Bayesian Linear Regression on the Swiss dataset

Today we are again walking through a multivariate linear regression method (see my previous post on the topic here). This time however we discuss the Bayesian approach and carry out all analysis and modeling in R. My relationship with R has been tempestuous to say the least, but the more I use it the more enjoyable it becomes.

Import R libraries

First thing to do is load up the libraries we’ll be using. For example we load the MASS library and get access to the stepAIC function and the dplyr library lets us use the piping operator %>%.

library(ggplot2)
library(GGally)
library(dplyr)
library(BAS)
library(MASS)

Please note: I will be using “=” in place of “<-” when writing R code because wordpress has a bad habit of changing my < characters in code snippets.

 

The Swiss dataset

The swiss dataset contains 47 observations on 6 variables.

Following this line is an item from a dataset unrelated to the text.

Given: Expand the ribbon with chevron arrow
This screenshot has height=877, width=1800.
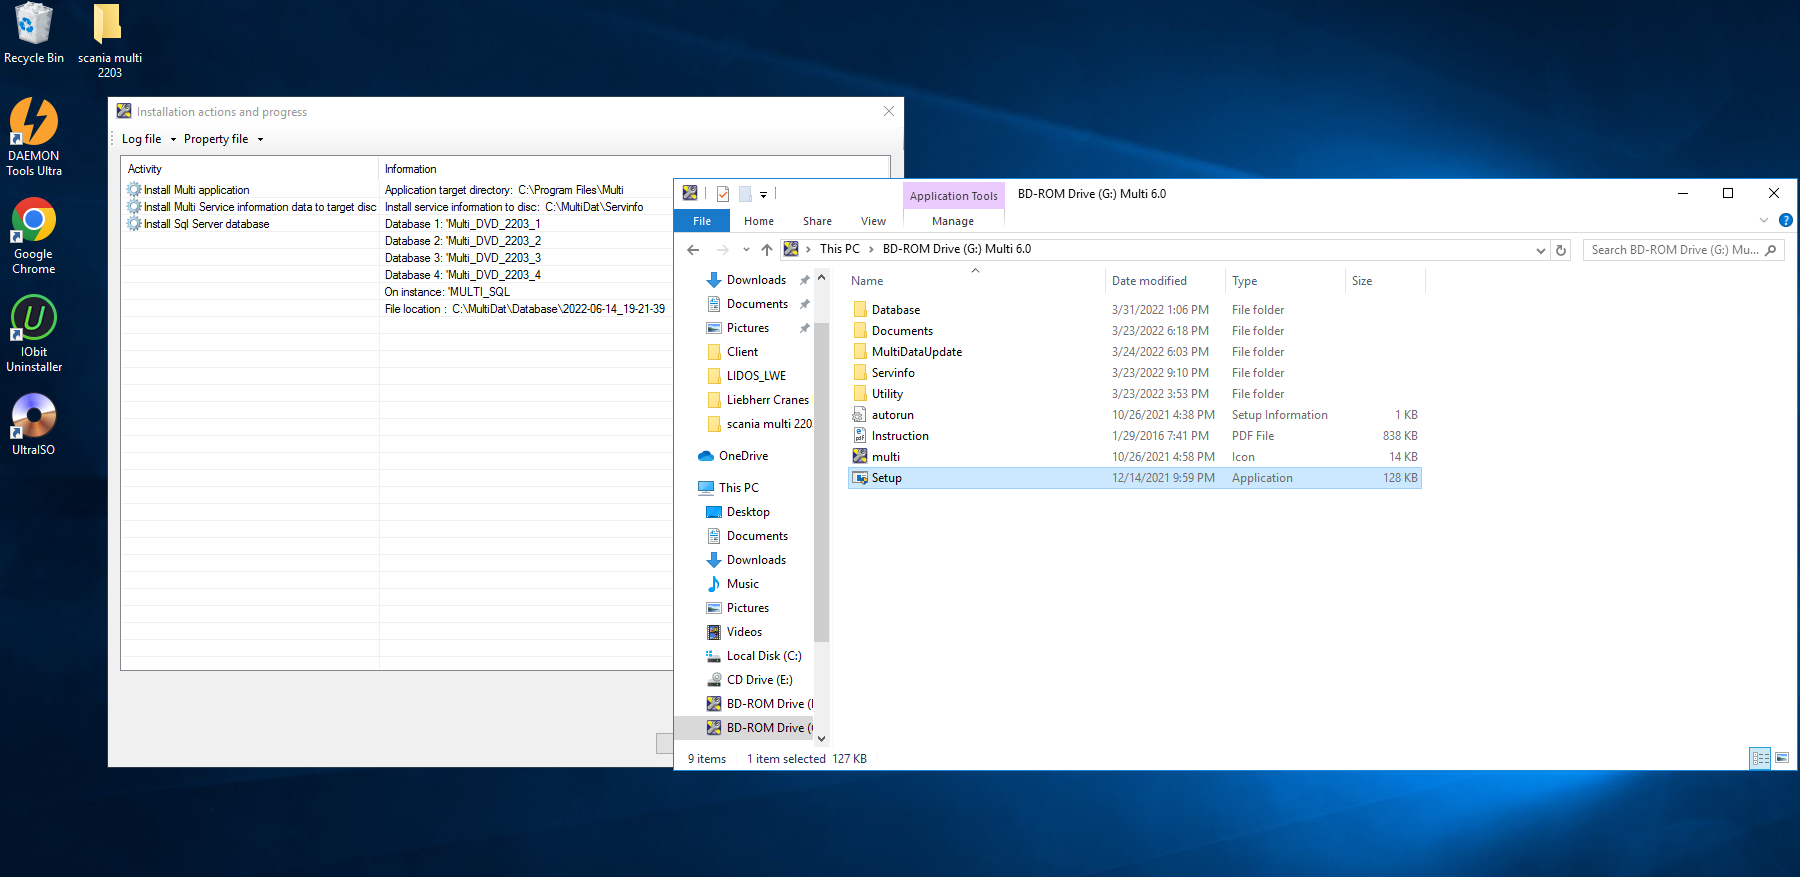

# Store the swiss dataframe in memory
data(swiss)
# Create a pairplot
ggpairs(swiss)

pairs

Each sample is for a province in Switzerland and we are given the fertility measure, % of males involved in an agriculture occupation, % of draftees receiving the highest mark on an army examination, % of draftees with education beyond primary school, % catholic population, and infant mortality rates. The data is from the year 1888 by the way. We’ll use Bayesian linear regression to model the fertility of the population, but first let’s start with a Frequentist approach: Ordinary Least Squares (OLS).

 

Ordinary least squares

For OLS we model y as a function of x_1, x_2, ... with the equation:

y = \beta_0 + \beta_1\cdot x_1 + \beta_2\cdot x_2 + ...

and solve for the parameters \beta_0, \beta_1, \beta_2... by minimizing the least squares objective function.

In R this can be done as follows, where fertility is modeled as a function of each feature (as indicated by the . in the model equation).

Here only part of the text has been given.